# BM25 Explained: Keyword Search in the Hybrid RAG System
## What is BM25?
**BM25** (Best Matching 25) is a **ranking algorithm** used for keyword-based search. It's considered the industry standard for lexical (word-based) search and is used by search engines like Elasticsearch and Lucene.
**Key Point:** BM25 finds documents that contain your **exact search terms** and ranks them by relevance.
---
## BM25 vs Vector Search
Your hybrid RAG system uses **both** methods for better results:
### Vector Search (Semantic)
- **What it does:** Understands meaning and context
- **How it works:** Converts text to numerical vectors (embeddings)

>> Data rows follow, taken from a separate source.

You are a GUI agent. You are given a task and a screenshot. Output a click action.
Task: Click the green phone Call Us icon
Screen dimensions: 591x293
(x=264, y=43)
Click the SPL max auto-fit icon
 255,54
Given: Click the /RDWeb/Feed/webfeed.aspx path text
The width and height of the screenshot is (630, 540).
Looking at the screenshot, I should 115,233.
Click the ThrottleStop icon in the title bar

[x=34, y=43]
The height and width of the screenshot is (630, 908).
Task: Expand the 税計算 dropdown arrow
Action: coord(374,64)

- **Example:** Query "television" finds documents about "TV", "display", "screen"
- **Strength:** Finds similar concepts even with different words
- **Weakness:** May miss exact keyword matches
### BM25 Search (Lexical)
- **What it does:** Finds exact keyword matches
- **How it works:** Counts word occurrences and frequencies
- **Example:** Query "OLED-55-001" finds that exact product ID
- **Strength:** Perfect for exact terms, IDs, product codes
- **Weakness:** Doesn't understand synonyms or meaning
### Hybrid = Best of Both
By combining both, you get:
- ✅ Exact matches for specific terms (BM25)
- ✅ Semantic understanding for concepts (Vector)

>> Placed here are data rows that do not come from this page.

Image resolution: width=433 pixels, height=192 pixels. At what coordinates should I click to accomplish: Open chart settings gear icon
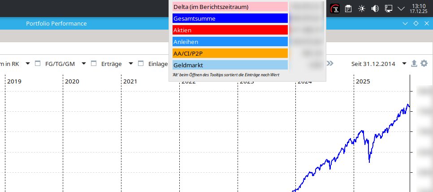[424, 64]
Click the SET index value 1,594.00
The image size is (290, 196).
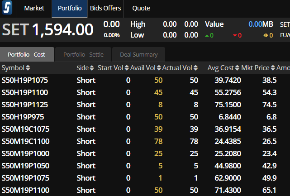63,30
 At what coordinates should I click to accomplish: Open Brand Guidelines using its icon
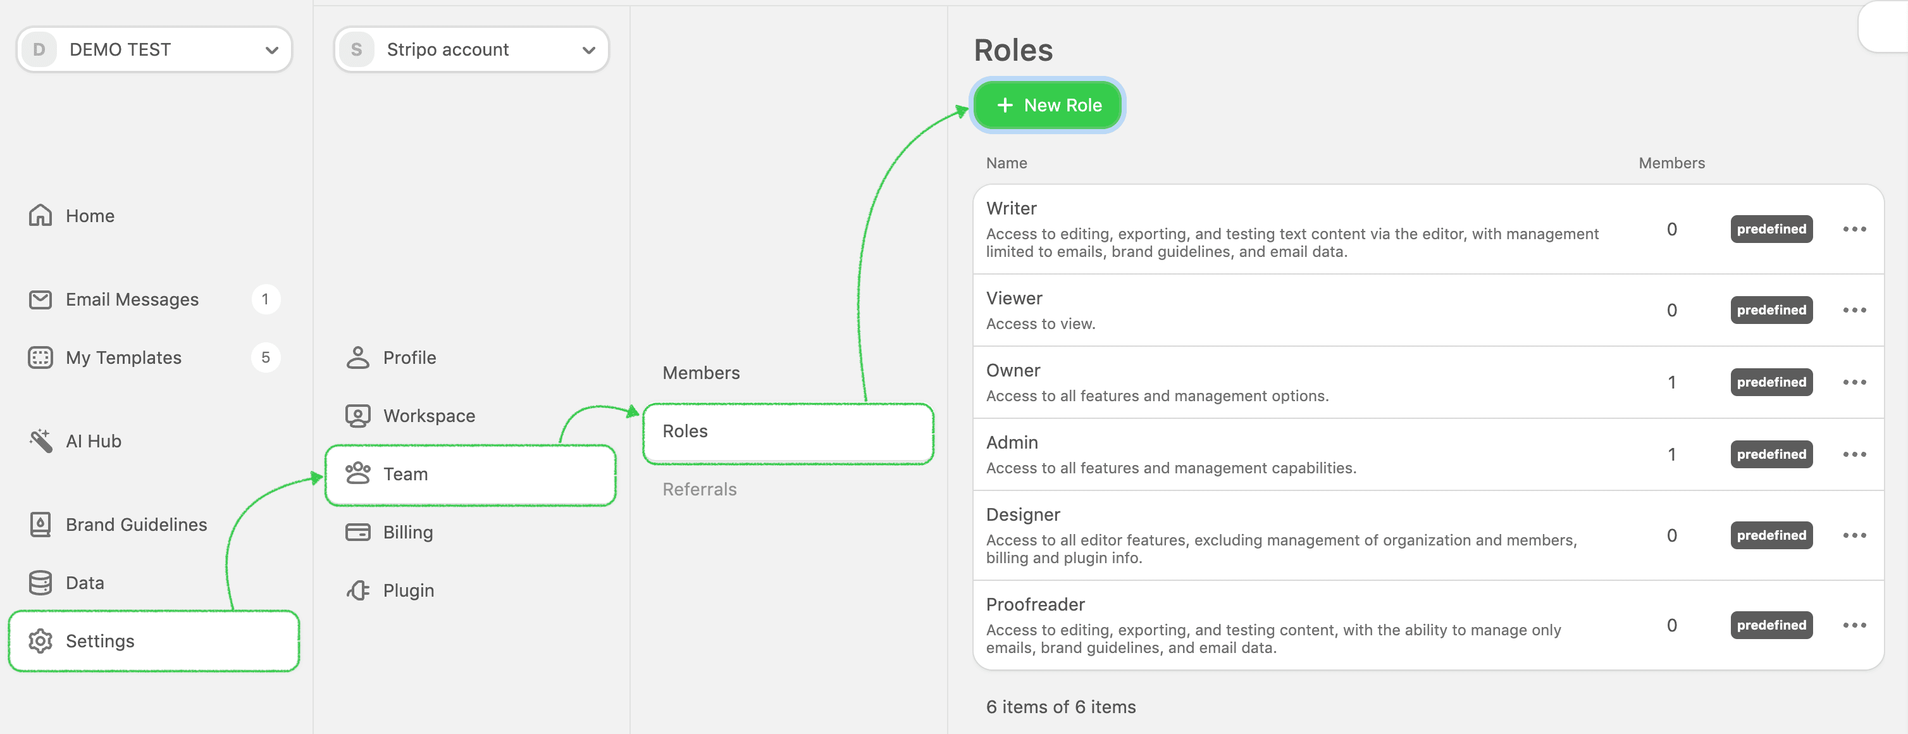[x=41, y=524]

- ✅ Better overall retrieval accuracy
---
## How BM25 Works (Simple Explanation)
BM25 scores documents based on:
### 1. **Term Frequency (TF)**
*"How often does the search term appear in this document?"*
- Document with "OLED" mentioned 5 times scores higher than one with "OLED" mentioned once
- But there's **diminishing returns** - 10 mentions isn't 10x better than 1 mention
### 2. **Inverse Document Frequency (IDF)**
*"How rare is this search term across all documents?"*
- Rare terms (like "TV-OLED-55-001") are more valuable
- Common terms (like "the", "and") are less valuable
- This helps find **distinctive** matches
### 3. **Document Length Normalization**
*"Account for document size"*
- Longer documents naturally contain more words
- BM25 normalizes scores so shorter, focused documents aren't penalized
---
## BM25 Formula (For Reference)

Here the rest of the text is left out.